═══ RECORDS PROVIDED
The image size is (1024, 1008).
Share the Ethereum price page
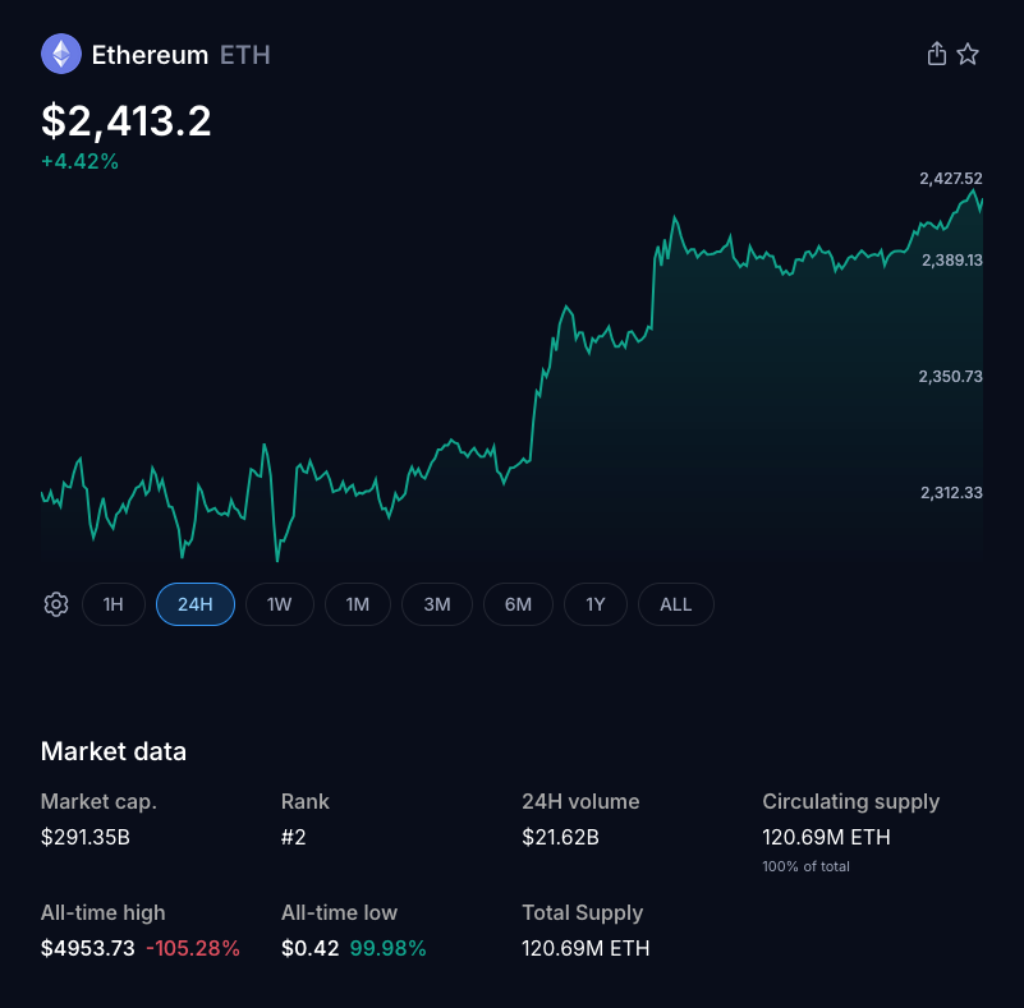pyautogui.click(x=936, y=54)
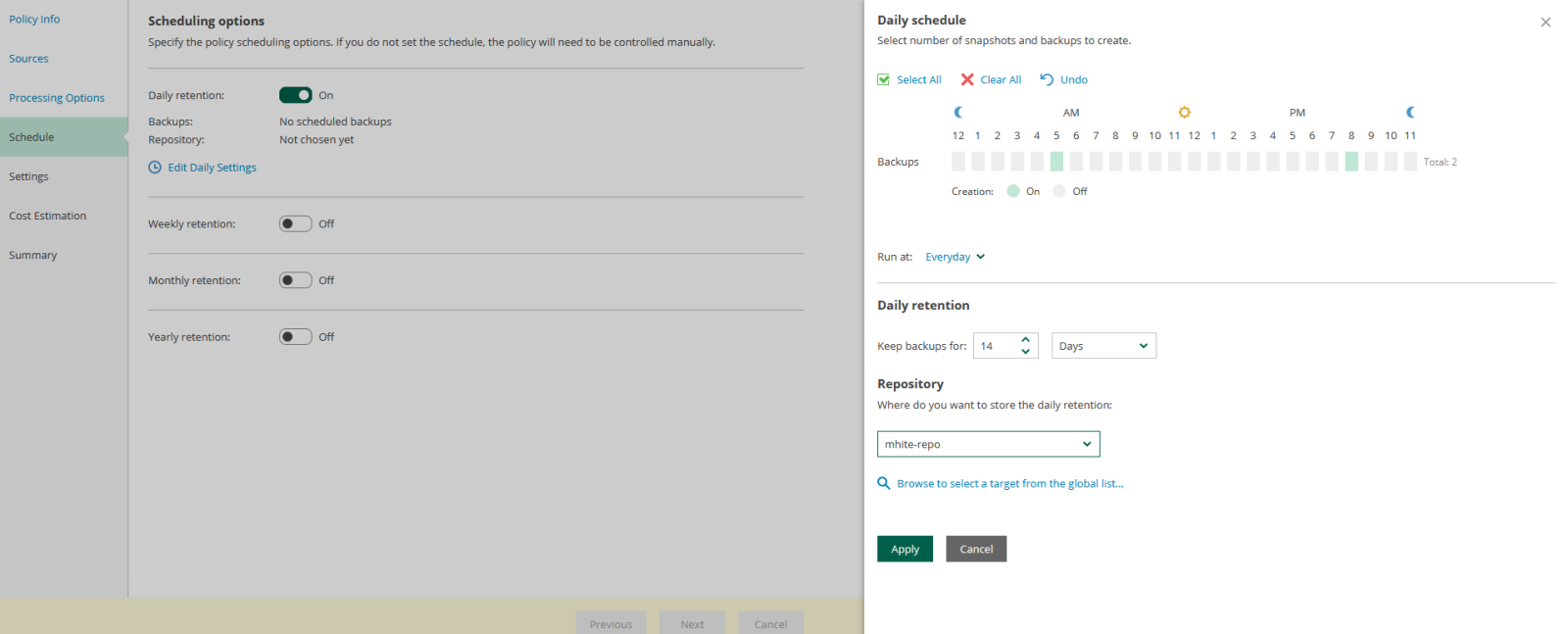This screenshot has width=1568, height=634.
Task: Open the mhite-repo repository dropdown
Action: click(988, 445)
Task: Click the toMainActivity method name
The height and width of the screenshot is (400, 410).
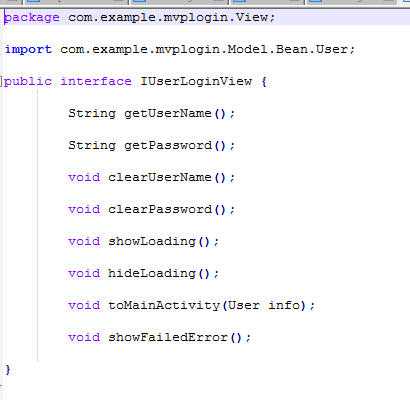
══════
* EXERCISE AIM: Copy the records exactly. Skip any pictures.

* SOLUTION TO THE EXERCISE:
The image size is (1024, 1008).
Share the Ethereum price page
pyautogui.click(x=936, y=54)
This screenshot has width=1568, height=634.
Task: Open the mhite-repo repository dropdown
Action: click(988, 445)
Task: Click the toMainActivity method name
The height and width of the screenshot is (400, 410).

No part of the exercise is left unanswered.